* _RECORD EXTRACTS_
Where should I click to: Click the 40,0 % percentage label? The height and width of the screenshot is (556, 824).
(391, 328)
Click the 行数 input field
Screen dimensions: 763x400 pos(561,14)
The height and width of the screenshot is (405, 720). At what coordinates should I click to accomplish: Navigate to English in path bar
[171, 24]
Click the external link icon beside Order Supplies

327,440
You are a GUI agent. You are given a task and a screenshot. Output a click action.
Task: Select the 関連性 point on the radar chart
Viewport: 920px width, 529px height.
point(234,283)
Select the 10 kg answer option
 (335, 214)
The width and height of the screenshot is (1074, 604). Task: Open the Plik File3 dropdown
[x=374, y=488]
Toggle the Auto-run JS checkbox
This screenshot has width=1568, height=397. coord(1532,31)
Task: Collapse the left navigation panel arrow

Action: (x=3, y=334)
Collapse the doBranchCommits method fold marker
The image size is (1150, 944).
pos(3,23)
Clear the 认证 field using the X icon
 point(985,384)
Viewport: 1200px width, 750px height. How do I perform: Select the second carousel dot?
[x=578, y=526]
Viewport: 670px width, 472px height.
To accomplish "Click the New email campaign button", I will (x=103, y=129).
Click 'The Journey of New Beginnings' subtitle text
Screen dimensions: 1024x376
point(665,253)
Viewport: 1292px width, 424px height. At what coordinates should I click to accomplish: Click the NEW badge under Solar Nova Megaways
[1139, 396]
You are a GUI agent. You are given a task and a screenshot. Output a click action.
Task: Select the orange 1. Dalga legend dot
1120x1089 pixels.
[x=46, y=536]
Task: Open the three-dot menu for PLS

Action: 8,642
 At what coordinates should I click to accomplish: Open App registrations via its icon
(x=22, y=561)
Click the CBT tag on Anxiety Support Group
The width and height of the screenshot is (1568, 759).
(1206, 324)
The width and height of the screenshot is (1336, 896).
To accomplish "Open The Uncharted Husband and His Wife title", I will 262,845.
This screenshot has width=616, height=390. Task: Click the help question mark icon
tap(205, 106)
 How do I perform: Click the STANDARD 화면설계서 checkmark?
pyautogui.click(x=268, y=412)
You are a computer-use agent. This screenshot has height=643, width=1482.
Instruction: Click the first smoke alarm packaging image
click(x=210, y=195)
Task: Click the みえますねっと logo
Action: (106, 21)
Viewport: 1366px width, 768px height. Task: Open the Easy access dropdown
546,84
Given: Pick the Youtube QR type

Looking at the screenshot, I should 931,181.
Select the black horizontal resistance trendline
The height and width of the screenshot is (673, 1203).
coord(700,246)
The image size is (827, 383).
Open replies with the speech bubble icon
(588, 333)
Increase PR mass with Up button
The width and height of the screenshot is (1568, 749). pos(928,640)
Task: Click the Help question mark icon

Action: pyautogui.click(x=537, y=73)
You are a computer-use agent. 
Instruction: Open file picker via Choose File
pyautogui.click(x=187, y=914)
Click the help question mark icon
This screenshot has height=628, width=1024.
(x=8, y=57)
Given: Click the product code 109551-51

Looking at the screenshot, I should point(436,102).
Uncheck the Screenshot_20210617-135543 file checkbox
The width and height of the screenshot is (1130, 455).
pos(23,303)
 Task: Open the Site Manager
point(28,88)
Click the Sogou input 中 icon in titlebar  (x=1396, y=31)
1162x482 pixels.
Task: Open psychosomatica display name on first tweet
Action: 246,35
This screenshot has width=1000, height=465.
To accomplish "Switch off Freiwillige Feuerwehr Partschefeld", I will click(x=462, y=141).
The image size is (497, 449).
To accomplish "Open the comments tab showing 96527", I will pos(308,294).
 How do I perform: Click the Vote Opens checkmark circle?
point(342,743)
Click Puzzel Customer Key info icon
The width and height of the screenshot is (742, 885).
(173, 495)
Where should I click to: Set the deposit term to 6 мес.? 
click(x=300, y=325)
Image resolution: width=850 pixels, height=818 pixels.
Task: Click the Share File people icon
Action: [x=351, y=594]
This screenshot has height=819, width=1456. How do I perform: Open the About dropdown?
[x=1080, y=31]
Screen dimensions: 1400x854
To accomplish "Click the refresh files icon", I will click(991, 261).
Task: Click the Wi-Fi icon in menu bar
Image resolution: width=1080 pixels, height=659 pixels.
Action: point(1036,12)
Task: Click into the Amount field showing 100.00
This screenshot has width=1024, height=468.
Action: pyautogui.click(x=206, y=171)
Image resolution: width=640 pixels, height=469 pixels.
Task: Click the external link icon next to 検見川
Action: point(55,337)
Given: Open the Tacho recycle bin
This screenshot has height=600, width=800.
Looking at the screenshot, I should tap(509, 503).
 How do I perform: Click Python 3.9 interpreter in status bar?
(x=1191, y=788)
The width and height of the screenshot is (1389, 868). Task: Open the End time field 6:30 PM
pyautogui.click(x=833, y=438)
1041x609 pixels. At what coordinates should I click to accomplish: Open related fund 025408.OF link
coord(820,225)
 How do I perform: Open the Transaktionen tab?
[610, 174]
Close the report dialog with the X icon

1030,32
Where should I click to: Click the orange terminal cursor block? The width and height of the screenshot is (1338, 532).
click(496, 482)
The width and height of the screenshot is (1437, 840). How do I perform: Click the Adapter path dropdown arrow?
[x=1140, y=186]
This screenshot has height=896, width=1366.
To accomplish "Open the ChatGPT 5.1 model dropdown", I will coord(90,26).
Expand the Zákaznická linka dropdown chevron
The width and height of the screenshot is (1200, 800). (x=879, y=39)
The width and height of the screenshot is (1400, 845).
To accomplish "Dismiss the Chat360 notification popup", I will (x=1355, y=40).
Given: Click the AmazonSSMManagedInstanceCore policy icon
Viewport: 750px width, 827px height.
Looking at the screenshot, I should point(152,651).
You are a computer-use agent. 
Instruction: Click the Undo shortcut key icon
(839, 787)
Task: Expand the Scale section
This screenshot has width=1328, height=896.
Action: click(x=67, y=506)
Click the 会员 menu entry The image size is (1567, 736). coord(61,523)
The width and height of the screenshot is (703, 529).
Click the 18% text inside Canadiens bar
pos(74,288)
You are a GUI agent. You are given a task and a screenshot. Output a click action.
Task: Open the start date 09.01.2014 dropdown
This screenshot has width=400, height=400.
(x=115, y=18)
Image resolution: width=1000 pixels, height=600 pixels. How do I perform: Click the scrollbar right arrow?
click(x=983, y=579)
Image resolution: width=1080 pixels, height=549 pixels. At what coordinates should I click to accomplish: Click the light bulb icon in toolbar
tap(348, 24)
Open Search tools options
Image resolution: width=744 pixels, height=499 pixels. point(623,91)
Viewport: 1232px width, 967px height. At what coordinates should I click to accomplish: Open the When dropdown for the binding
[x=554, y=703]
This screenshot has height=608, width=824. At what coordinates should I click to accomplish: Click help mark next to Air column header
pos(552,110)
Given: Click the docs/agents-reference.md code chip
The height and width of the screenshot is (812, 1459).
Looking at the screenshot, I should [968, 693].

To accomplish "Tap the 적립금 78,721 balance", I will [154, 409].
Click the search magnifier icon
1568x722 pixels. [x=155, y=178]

* _THE PROBLEM_
Rewrite the rows from the line containing "Viewport: 1232px width, 967px" through the last row, inclusive, with "magnifier" swapped for "magnifying glass" and everything else left as it is.

* _FINISHED ANSWER_
Viewport: 1232px width, 967px height. At what coordinates should I click to accomplish: Open the When dropdown for the binding
[x=554, y=703]
This screenshot has height=608, width=824. At what coordinates should I click to accomplish: Click help mark next to Air column header
pos(552,110)
Given: Click the docs/agents-reference.md code chip
The height and width of the screenshot is (812, 1459).
Looking at the screenshot, I should [968, 693].

To accomplish "Tap the 적립금 78,721 balance", I will [154, 409].
Click the search magnifying glass icon
1568x722 pixels. [x=155, y=178]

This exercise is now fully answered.